Nadal recovered from what was a spirited opening attack by Martin Klizan, ranked some 50 places below the French Open champion, to close out a 4-6 6-3 6-3 6-3 win on Centre Court.
The victory in just shy of three hours set up another showdown with Czech Rosol, who beat Frenchman Benoit Paire on Tuesday.
Rosol recorded a shock five-set win over Nadal at the same stage two years ago, but the Spaniard insists that clash will have no bearing on preparations for Thursday's encounter.
Nadal said: "I lost because he is a good player, a player that can play very well on this surface.
"He is an aggressive player, and it will be a tough match again.
"I know if I want to have chances to win, I need to play very well, that is what I am going to try.
"If not, I don't have chances to be in the third round, but I am going to fight for it."

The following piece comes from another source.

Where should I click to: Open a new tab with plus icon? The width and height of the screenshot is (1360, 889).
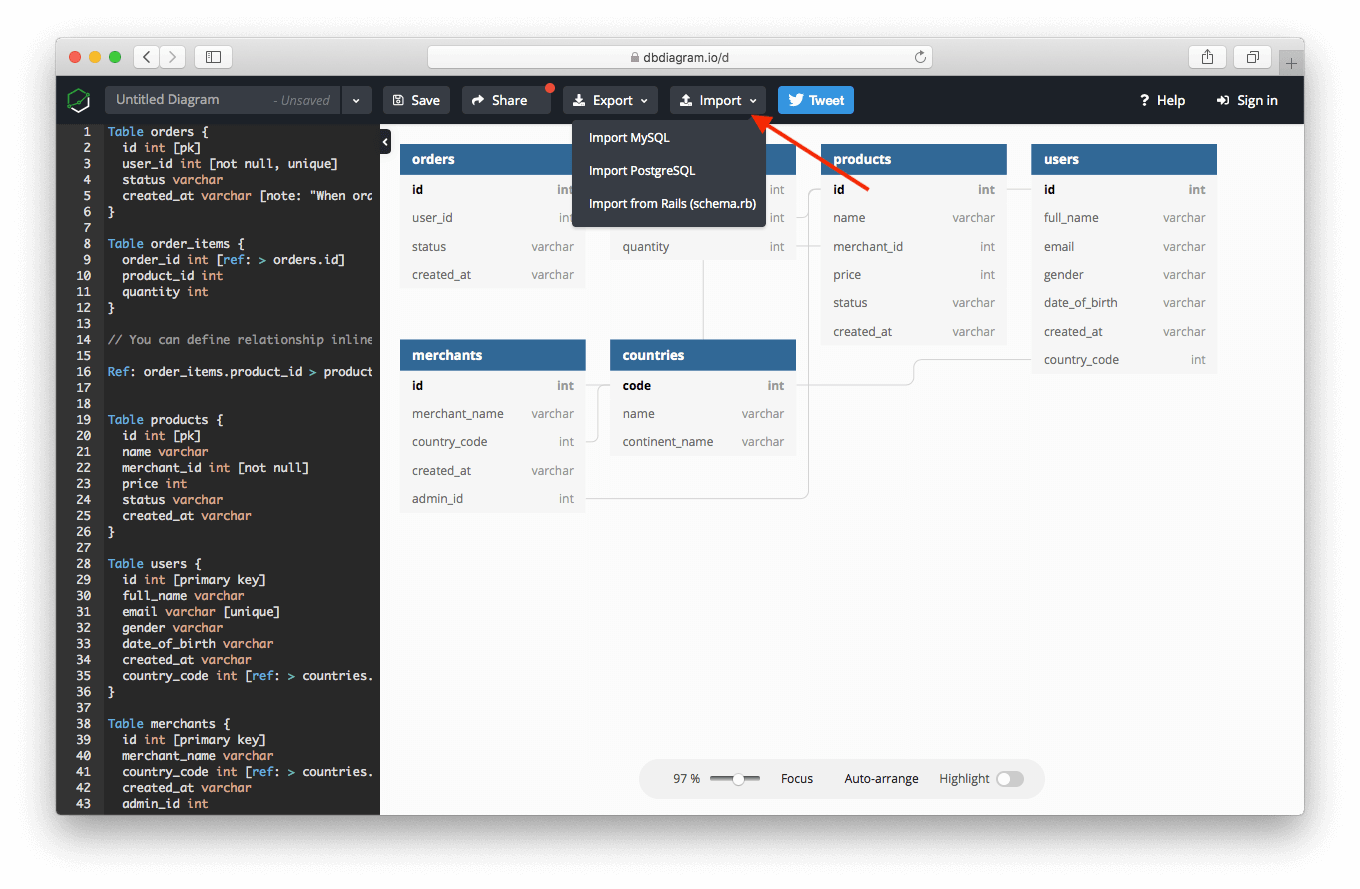[x=1291, y=63]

Nadal added: "When you are in a match, you are not thinking about what happened last year, two years ago or five years ago.

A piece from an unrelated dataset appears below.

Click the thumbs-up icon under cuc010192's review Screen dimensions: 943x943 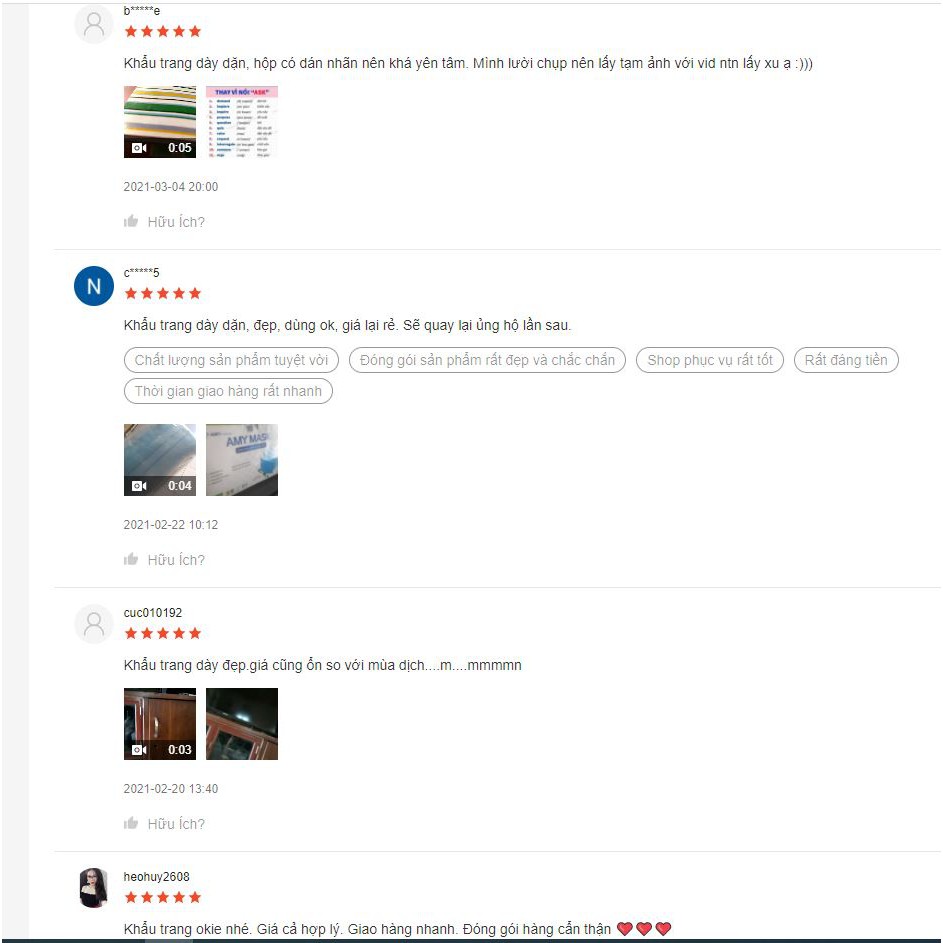(x=131, y=824)
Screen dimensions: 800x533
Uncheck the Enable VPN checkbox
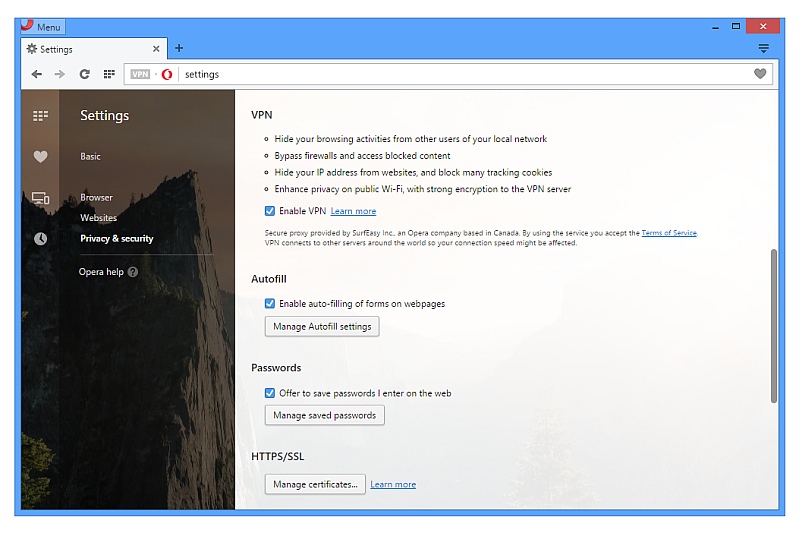coord(270,211)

"When you are in a match, you are thinking about the next point, you are thinking about finding a solution for that match.
"What is past is past. What happened, happened."
Nadal lost last year in round one to unheralded Belgian Steve Darcis.
However, the 2008 and 2010 Wimbledon champion is not about to read much into those temporary losses of form on grass.
"That's part of the sport, no?" the 28-year-old said.
"Grass is a difficult surface, a surface that I played so well on during a part of my career, so it is a surface that I really have positive results on and have in my heart, because here was one of the most important tournaments of my career.
"I am excited to be back here, to win again a match in Wimbledon, in the Centre Court.
"When you go on court and you lost last year in the first round, the year before in the second round, I'm not going to lie to anybody, sure it stays in your mind, but in the end it is just a tennis match.
"And after winning at Roland Garros, you are able to go on court with a little bit less pressure, and that helps."
Nadal feels it will naturally take some time to adjust to a change in surface, which next year's delayed start of Wimbledon is designed to try to help players compensate.
"In the beginning of the tournament, it is a little bit more difficult with the movement, the court is a little bit more slippery," he said.
"I don't have to think a lot about what I have to do when I am in the semi-finals of Roland Garros because I have all the things come together and it is automatic.
"Here, you need to adjust the movement, you need to adjust the rhythm, to find the right feeling on the speed of the ball, to find the right places to serve because the serve is so important, all the things that you need to keep doing.
"At the beginning, these things are not going that easy, after a few matches you are able to win and play with the right tactic."